>>>>>

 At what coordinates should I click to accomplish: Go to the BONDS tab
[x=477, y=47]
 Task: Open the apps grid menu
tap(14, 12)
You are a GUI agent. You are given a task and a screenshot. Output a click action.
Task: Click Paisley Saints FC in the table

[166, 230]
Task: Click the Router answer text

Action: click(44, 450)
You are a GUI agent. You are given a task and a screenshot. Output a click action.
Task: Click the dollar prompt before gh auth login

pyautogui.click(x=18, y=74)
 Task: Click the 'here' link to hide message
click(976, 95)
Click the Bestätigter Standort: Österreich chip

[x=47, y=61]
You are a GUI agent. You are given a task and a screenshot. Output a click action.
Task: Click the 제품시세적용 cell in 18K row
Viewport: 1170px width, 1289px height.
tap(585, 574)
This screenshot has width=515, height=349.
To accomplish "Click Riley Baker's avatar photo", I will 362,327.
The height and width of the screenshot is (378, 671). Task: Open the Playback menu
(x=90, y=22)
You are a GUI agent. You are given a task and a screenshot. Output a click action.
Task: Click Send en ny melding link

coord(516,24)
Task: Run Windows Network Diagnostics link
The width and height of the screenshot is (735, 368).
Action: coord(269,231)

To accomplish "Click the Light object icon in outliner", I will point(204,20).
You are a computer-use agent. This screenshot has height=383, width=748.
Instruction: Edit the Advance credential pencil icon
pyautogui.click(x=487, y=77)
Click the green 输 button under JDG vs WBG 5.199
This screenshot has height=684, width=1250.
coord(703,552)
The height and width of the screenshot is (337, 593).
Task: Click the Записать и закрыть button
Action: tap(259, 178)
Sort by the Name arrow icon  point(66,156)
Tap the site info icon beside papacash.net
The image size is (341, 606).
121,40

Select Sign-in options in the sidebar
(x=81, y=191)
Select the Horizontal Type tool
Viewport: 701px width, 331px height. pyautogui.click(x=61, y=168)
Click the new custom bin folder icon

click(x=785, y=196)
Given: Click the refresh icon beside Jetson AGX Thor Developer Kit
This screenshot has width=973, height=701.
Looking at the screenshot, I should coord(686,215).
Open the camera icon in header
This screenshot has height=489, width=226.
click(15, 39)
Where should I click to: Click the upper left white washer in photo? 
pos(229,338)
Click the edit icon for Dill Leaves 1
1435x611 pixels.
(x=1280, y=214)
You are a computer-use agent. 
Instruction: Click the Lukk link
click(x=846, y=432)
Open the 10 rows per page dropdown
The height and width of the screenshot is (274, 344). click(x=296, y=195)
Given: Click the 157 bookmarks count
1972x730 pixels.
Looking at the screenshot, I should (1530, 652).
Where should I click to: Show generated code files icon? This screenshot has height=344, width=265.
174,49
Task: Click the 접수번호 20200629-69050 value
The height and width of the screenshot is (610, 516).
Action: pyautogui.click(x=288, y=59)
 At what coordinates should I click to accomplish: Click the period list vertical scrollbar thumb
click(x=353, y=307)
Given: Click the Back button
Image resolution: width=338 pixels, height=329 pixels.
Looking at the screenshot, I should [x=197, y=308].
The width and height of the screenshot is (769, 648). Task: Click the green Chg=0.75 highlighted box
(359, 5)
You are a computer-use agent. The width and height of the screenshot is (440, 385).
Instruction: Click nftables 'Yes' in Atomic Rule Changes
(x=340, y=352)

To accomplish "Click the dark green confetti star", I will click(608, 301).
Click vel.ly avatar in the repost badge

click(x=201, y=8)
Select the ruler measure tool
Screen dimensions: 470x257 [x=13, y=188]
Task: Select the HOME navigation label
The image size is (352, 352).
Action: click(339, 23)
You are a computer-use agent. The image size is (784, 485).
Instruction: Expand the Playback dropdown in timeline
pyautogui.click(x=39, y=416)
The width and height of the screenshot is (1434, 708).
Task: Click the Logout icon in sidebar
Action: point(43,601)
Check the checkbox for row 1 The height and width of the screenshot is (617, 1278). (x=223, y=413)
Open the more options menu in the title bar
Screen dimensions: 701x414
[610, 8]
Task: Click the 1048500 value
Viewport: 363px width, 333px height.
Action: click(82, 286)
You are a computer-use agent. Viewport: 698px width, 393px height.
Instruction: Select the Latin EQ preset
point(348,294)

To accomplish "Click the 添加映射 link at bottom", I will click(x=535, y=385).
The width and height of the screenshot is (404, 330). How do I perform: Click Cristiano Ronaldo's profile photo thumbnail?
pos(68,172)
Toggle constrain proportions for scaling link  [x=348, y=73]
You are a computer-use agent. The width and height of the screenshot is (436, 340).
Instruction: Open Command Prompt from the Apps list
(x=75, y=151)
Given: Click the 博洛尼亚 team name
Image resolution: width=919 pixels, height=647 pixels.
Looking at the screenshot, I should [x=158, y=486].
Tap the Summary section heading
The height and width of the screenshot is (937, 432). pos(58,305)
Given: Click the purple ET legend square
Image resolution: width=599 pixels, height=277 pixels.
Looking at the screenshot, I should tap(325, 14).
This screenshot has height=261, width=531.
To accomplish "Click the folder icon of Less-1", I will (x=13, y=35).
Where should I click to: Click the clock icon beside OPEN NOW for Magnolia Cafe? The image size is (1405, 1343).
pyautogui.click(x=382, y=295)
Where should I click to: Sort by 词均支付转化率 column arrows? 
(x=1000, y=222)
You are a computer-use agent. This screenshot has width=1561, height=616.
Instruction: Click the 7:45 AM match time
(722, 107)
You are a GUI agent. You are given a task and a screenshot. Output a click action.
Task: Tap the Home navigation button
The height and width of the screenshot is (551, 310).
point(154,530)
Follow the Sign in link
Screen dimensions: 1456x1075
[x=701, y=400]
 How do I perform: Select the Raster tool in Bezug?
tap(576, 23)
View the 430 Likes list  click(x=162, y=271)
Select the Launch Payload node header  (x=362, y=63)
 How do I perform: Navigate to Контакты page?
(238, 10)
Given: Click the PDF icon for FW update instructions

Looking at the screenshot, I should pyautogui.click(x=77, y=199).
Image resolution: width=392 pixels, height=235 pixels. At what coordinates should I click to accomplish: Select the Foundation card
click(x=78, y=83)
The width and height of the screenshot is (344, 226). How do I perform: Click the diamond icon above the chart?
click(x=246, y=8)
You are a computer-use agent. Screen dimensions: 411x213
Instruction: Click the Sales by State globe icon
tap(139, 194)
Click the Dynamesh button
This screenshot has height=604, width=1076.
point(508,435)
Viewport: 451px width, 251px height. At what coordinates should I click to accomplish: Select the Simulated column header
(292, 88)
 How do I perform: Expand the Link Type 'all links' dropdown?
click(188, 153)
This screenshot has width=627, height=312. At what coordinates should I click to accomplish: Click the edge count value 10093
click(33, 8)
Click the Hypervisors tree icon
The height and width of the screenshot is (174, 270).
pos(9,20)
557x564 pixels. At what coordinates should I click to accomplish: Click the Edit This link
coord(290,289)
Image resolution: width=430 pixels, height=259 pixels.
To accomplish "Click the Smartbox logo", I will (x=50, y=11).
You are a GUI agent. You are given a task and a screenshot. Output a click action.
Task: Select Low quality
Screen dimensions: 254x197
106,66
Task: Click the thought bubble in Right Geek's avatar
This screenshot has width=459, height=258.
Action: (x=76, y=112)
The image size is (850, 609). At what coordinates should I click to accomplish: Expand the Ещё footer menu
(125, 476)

<<<<<

» **Activity**: Both end lines included, restate word for word the lines above from the line with "has width=1561, height=616." to the line with "Follow the Sign in link", and nothing else.

» **Output below**:
You are a computer-use agent. This screenshot has width=1561, height=616.
Instruction: Click the 7:45 AM match time
(722, 107)
You are a GUI agent. You are given a task and a screenshot. Output a click action.
Task: Tap the Home navigation button
The height and width of the screenshot is (551, 310).
point(154,530)
Follow the Sign in link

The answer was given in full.